Okay, so it might not be best-practise to have spaces in directories - notwithstanding that, the irony surrounding this bug is that it's in the internal type System.Web.Mvc.AntiForgeryDataSerializer+FormatterGenerator+TokenPersister, which is prefixed with a comment saying how difficult it is to unit test (and I don't disagree with that!).

I've written a blog post on this here (http://www.lordzoltan.org/blog/post/MVC-Bug-The-virtual-path-path-maps-to-another-application-which-is-not-allowed.aspx) which has a lot more detail. But to summarise from there, this is how you can reproduce the problem:

- Create a new Asp.Net MVC2 Web Application (from the template) called ‘Asp Net Bug 2008’
- Don’t bother with the unit tests project
- Open the project web properties, and set the project to use the Local IIS Web Server, the location should automatically be set to http://localhost/Asp Net Bug 2008/ (you might need to add the trailing slash here) – the spaces here are important so leave them in.
- Create the Virtual Directory
- Don’t forget to save the project file afterwards (like I just did as I created this walkthrough!)
- Open the view Views/Account/Register.aspx
- Just after the line <% using (Html.BeginForm()) { %> add: <%= Html.AntiForgeryToken() %>
- Compile and run
- Navigate to the [Log On] link at the top of the page
- Hit the ‘Register’ link

Hey presto - you get an exception.

The problem is with how TokenPersistor fakes the request to initialise the IStateFormatter in CreateFormatterGenerator.

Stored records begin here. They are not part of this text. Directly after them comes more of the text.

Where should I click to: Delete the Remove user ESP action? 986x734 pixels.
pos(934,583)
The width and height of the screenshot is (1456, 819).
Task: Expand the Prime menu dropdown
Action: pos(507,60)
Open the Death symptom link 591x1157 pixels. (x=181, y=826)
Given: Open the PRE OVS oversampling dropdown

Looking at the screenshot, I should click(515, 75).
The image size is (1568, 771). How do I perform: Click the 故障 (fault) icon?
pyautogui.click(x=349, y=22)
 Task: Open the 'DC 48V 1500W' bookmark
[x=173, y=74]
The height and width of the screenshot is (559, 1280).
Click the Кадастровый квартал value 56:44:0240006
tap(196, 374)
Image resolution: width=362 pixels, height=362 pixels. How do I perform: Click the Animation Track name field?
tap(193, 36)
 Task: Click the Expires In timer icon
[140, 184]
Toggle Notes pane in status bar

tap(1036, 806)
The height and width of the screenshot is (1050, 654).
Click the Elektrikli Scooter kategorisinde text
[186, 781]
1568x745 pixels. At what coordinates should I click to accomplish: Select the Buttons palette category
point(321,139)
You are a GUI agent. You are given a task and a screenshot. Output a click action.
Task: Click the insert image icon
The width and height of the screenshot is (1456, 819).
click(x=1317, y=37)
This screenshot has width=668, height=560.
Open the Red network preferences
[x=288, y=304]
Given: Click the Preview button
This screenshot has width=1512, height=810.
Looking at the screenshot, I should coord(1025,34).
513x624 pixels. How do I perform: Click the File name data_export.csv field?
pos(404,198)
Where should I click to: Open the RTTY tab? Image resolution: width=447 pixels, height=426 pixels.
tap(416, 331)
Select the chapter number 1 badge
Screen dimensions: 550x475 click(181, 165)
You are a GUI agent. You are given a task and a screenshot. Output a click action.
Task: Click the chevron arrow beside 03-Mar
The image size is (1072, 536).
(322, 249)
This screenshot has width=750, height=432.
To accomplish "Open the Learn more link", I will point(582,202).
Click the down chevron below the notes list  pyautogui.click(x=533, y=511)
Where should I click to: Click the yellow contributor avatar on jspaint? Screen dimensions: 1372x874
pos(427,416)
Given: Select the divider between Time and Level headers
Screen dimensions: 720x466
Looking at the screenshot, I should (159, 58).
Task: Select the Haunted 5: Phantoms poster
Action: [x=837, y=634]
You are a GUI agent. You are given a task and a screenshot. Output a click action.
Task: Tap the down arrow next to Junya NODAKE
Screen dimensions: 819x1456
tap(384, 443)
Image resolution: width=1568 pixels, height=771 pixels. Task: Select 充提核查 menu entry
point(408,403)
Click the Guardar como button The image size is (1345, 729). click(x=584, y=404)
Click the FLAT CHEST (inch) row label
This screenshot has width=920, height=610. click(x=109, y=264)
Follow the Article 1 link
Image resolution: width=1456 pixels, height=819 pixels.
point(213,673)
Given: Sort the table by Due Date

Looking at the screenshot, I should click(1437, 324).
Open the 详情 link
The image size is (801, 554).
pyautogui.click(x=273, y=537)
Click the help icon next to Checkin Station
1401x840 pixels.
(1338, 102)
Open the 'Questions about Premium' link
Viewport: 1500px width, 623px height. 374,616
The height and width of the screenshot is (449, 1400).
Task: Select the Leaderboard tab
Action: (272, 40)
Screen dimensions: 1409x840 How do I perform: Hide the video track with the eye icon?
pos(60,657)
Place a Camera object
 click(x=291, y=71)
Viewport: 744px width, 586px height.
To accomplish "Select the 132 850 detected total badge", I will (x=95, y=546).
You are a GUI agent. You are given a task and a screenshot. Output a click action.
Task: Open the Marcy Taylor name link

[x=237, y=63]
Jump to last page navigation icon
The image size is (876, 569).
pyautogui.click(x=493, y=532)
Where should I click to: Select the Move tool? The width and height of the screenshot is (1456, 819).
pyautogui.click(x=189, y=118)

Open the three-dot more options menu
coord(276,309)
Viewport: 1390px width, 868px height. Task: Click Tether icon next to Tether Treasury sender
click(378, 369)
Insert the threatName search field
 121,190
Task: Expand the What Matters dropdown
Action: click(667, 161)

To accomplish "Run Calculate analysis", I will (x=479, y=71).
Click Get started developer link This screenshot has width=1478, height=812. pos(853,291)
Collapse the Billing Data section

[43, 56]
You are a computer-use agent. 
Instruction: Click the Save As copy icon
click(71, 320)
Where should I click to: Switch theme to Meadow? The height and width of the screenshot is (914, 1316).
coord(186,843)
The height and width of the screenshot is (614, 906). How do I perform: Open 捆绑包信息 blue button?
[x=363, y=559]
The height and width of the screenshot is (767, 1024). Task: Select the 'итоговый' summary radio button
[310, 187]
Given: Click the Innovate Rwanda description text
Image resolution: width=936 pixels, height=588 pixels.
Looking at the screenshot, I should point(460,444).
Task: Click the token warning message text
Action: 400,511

If you simply create an Asp.Net WebForm and simply try to access the Browser property (which is where this error originates a bit further down the stacktrace), it works fine.

Could it be that the url encoding on the current Request.Url needs to be undone when being fed into the dummy page so that the virtual path check (to make sure the Url is within the current application) succeeds?